# The task
The lines from the one containing "Given: Click the 0.8 tick on the left axis" through the final line of the listing below are what the answer must repeat, exactly and only, leaving pictures out.

# Source data
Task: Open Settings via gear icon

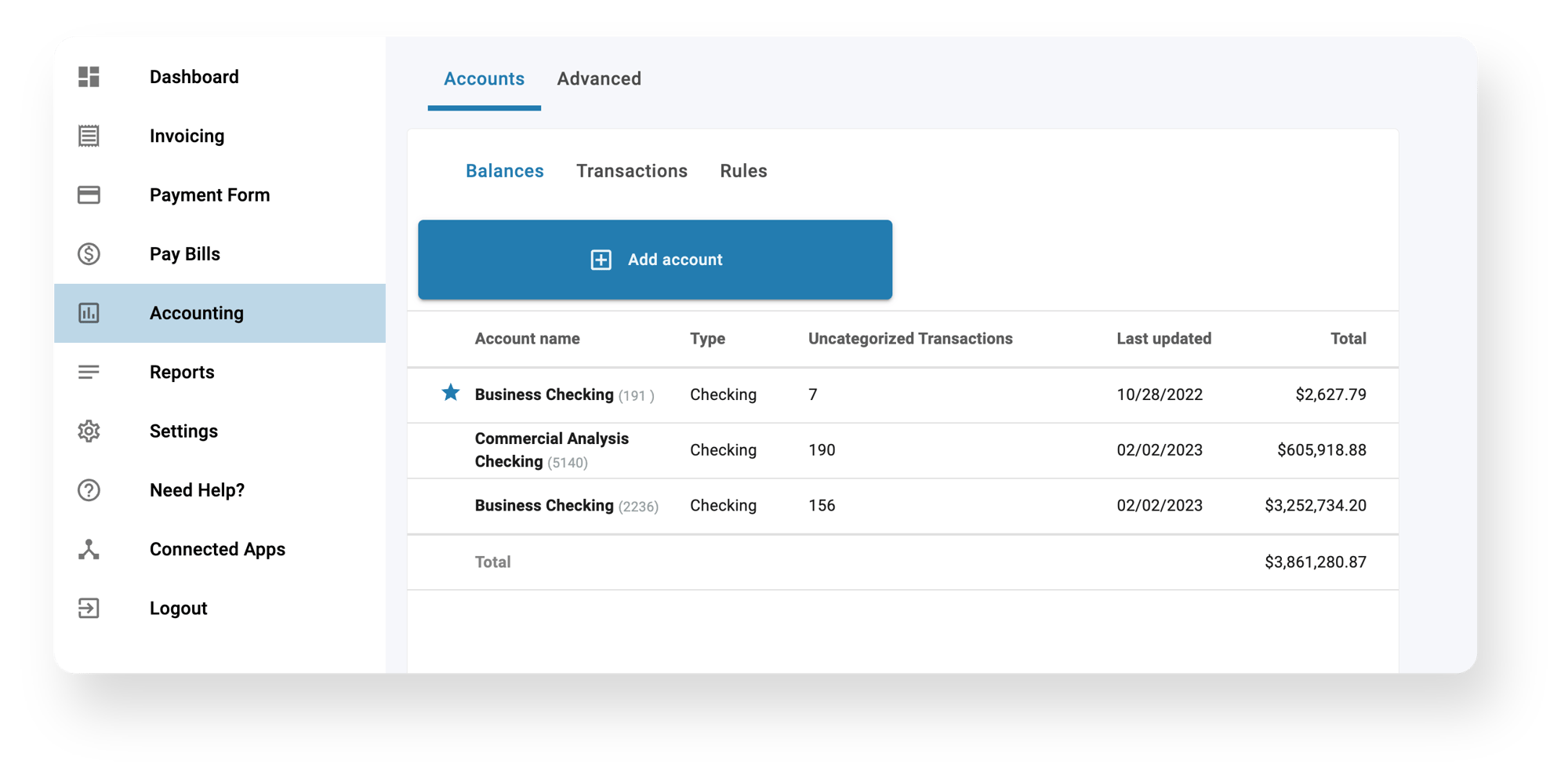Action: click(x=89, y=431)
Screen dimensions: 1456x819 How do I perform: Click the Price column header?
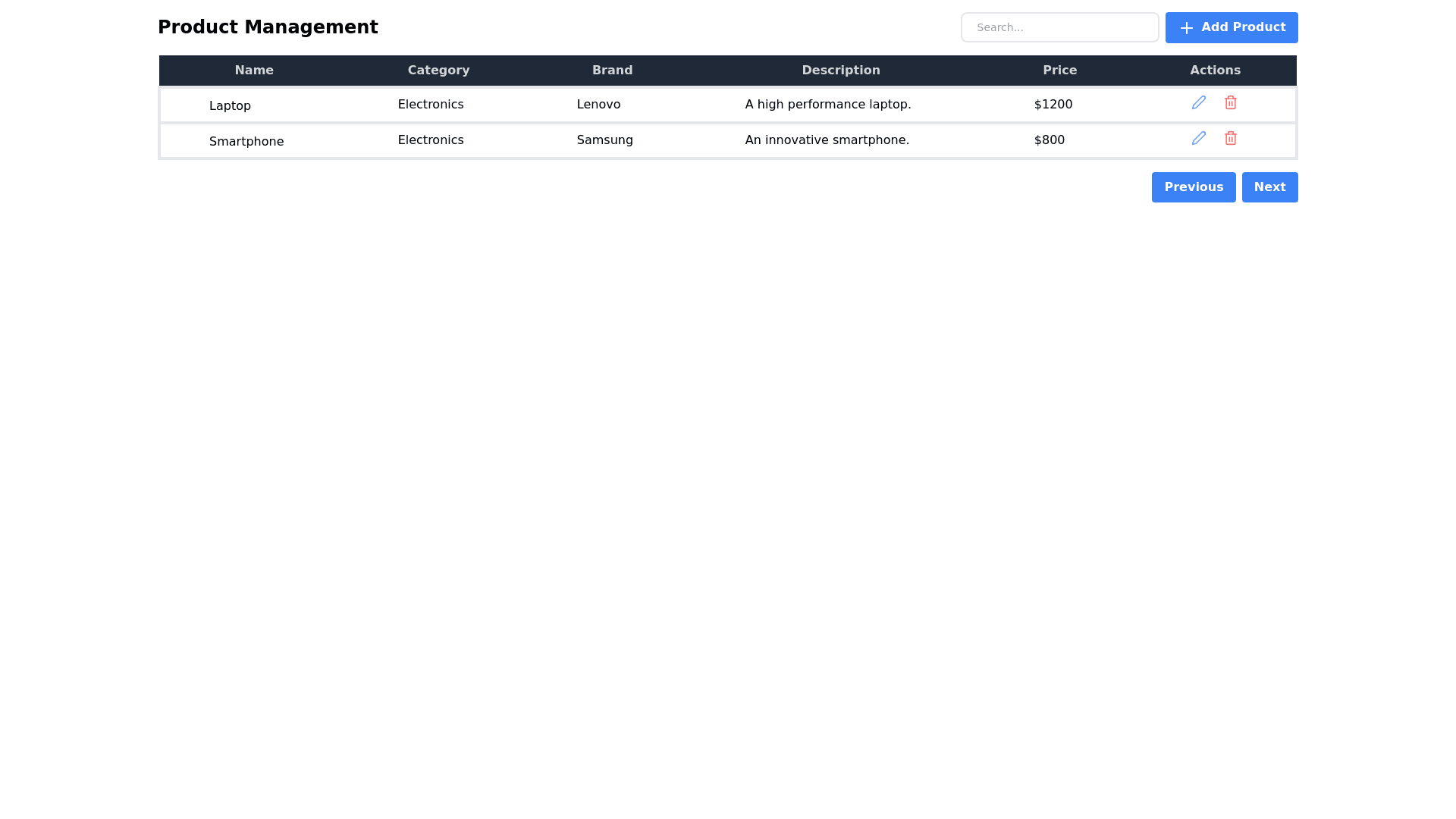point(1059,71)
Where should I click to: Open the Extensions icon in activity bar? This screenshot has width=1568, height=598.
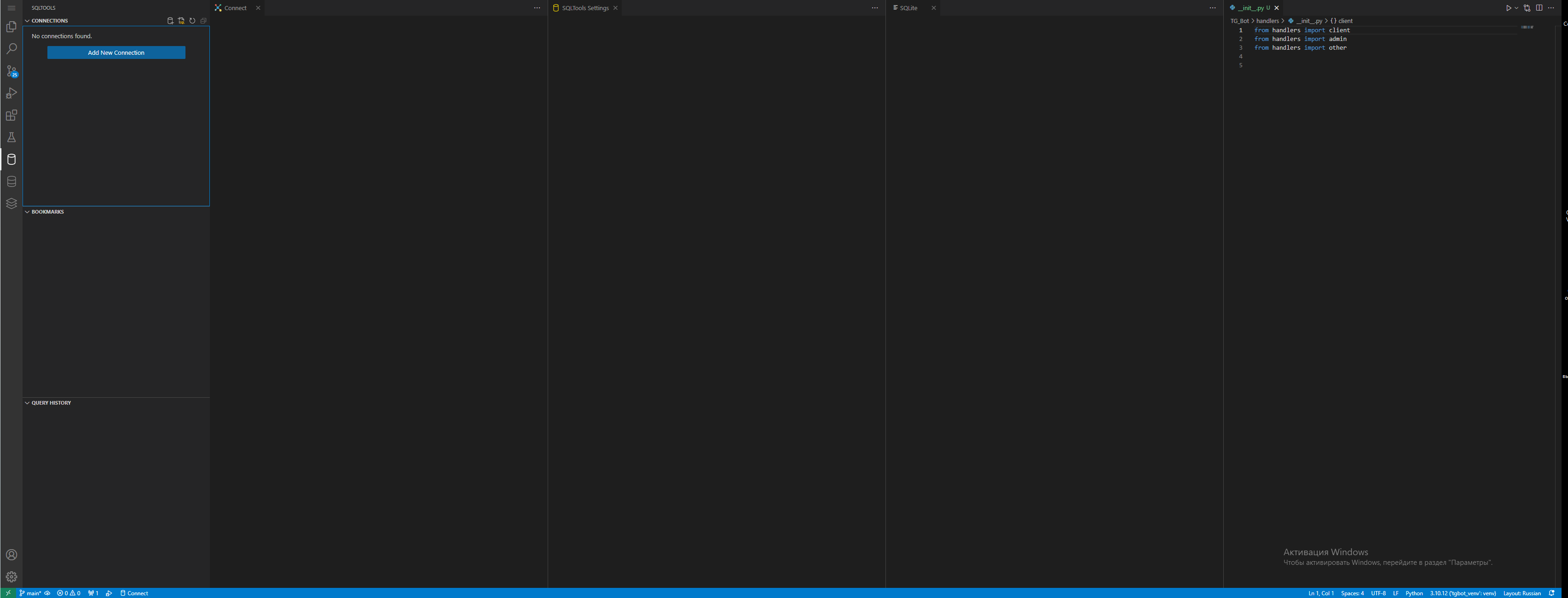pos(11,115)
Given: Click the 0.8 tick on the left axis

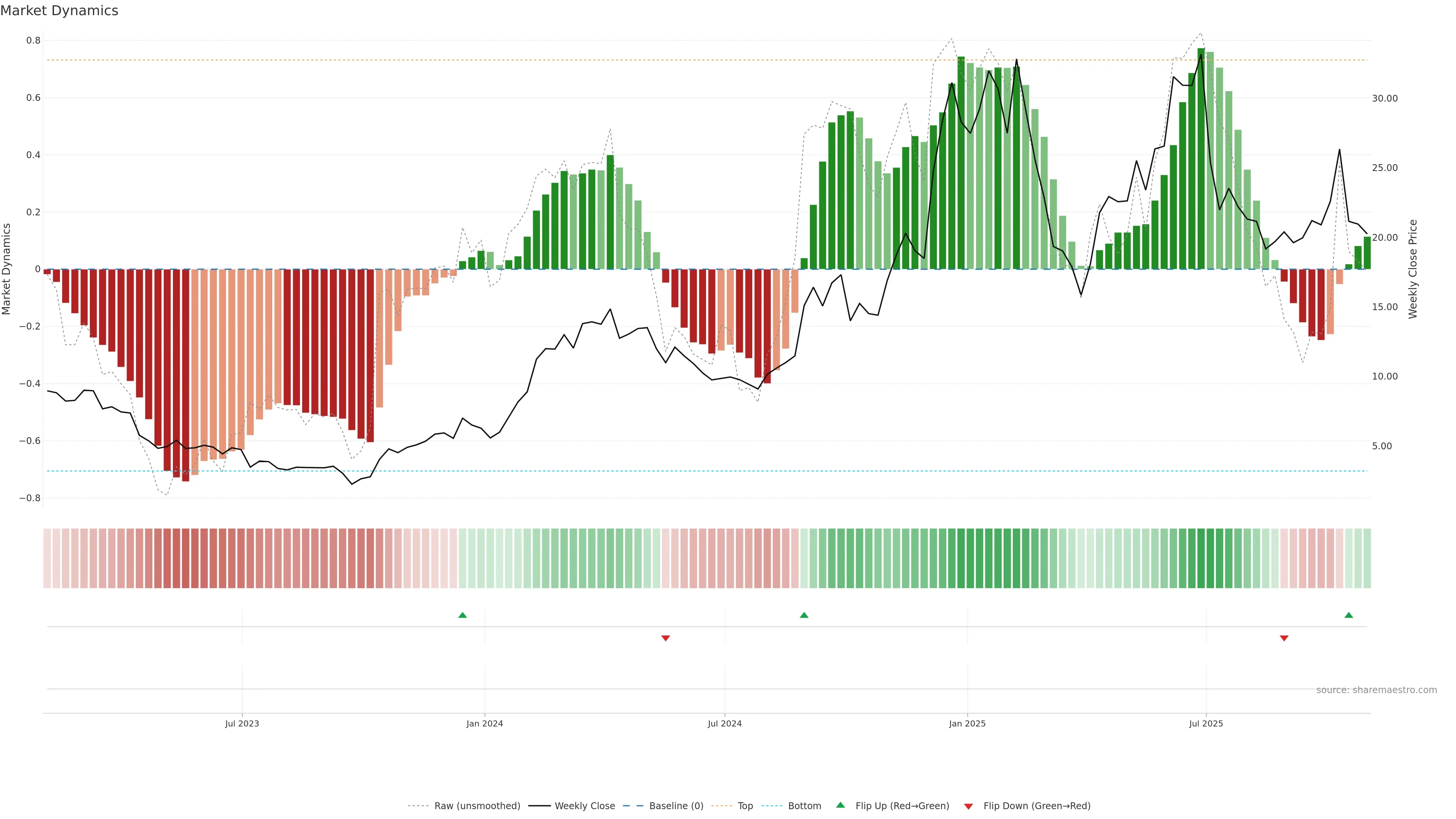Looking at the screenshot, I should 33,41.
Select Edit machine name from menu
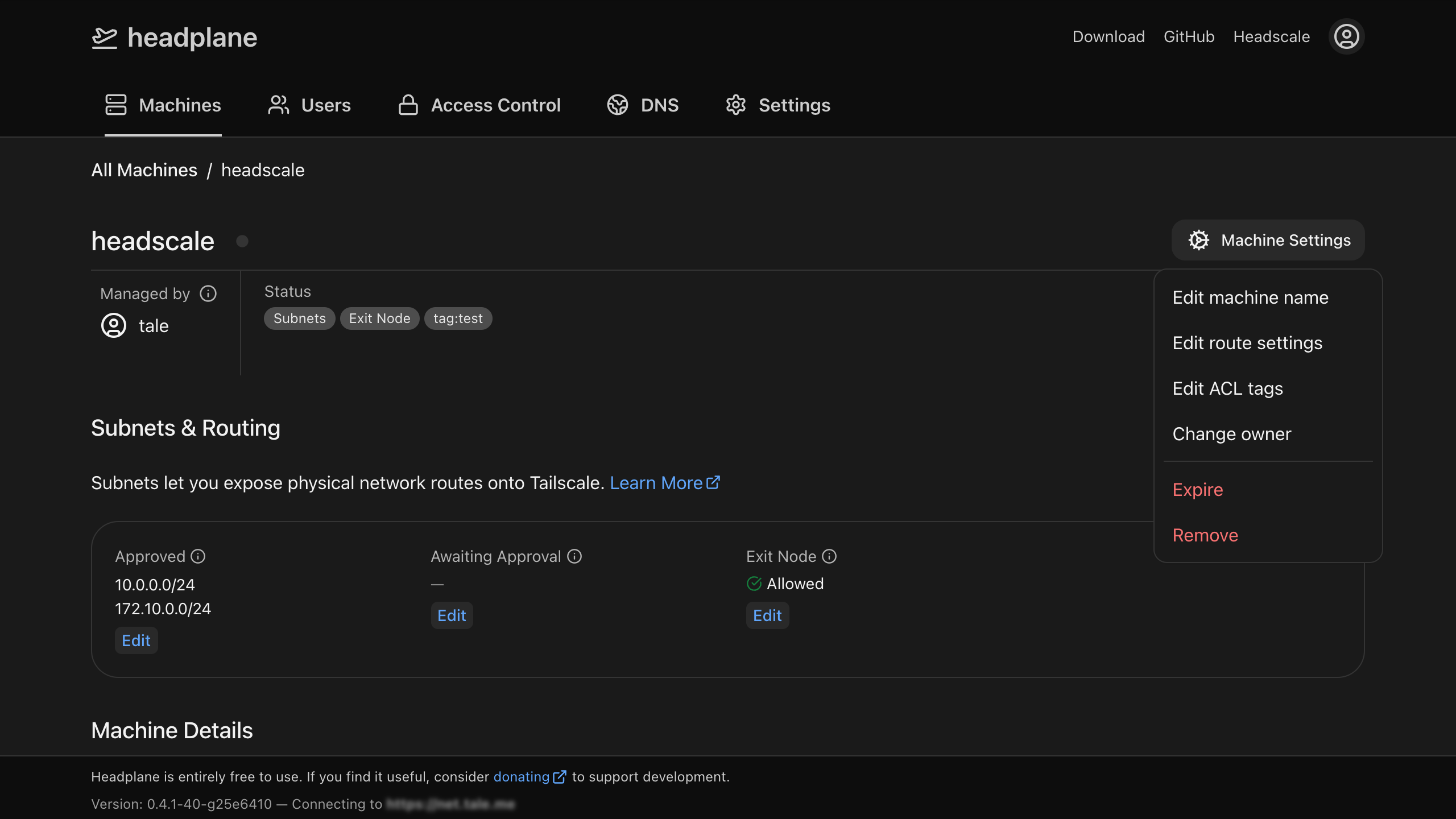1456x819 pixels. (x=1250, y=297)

# Task answer
Given: Click the 0.8 tick on the left axis

Looking at the screenshot, I should 33,41.
Select Edit machine name from menu
1456x819 pixels. (x=1250, y=297)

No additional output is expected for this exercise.